-- Your objective --
Rewrite the listing as a JSON list of strings, from the line with "You are a computer-use" through the end of the listing, with one string per line and blank lines omitted. Leave the pictures out of the answer.

# START OF Data records

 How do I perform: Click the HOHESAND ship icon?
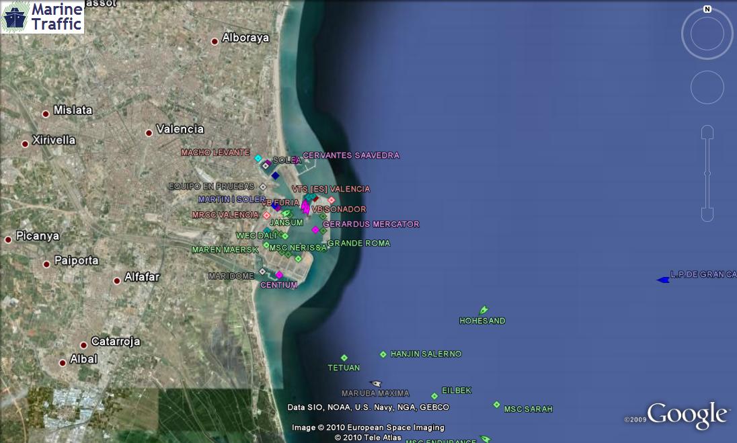pos(483,311)
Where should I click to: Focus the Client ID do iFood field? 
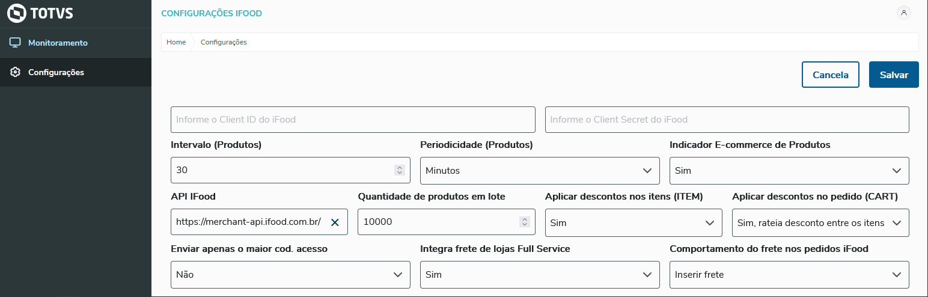(x=353, y=120)

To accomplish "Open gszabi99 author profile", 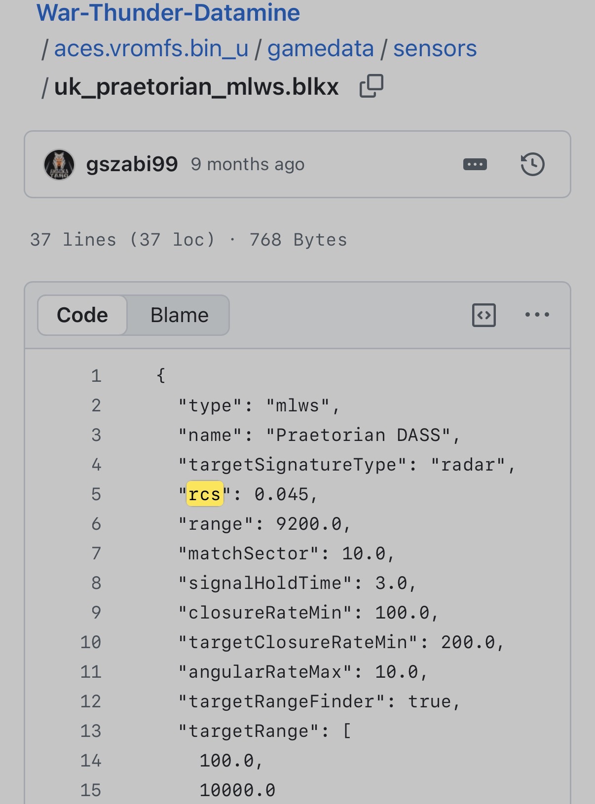I will point(132,164).
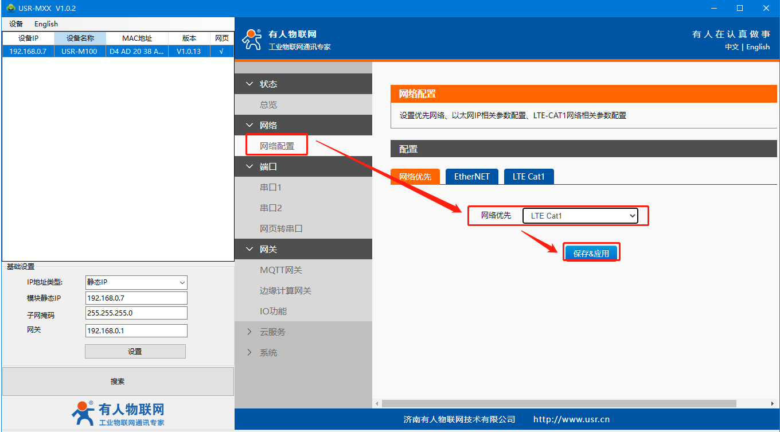Switch to the LTE Cat1 tab
780x432 pixels.
(528, 177)
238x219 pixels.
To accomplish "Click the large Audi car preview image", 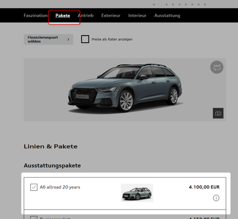I will pos(125,90).
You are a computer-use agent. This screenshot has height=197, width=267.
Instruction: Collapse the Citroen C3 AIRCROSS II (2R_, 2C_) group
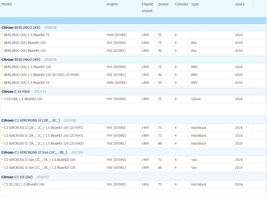click(133, 120)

# END OF Data records

-- Output --
[
  "You are a computer-use agent. This screenshot has height=197, width=267.",
  "Instruction: Collapse the Citroen C3 AIRCROSS II (2R_, 2C_) group",
  "click(133, 120)"
]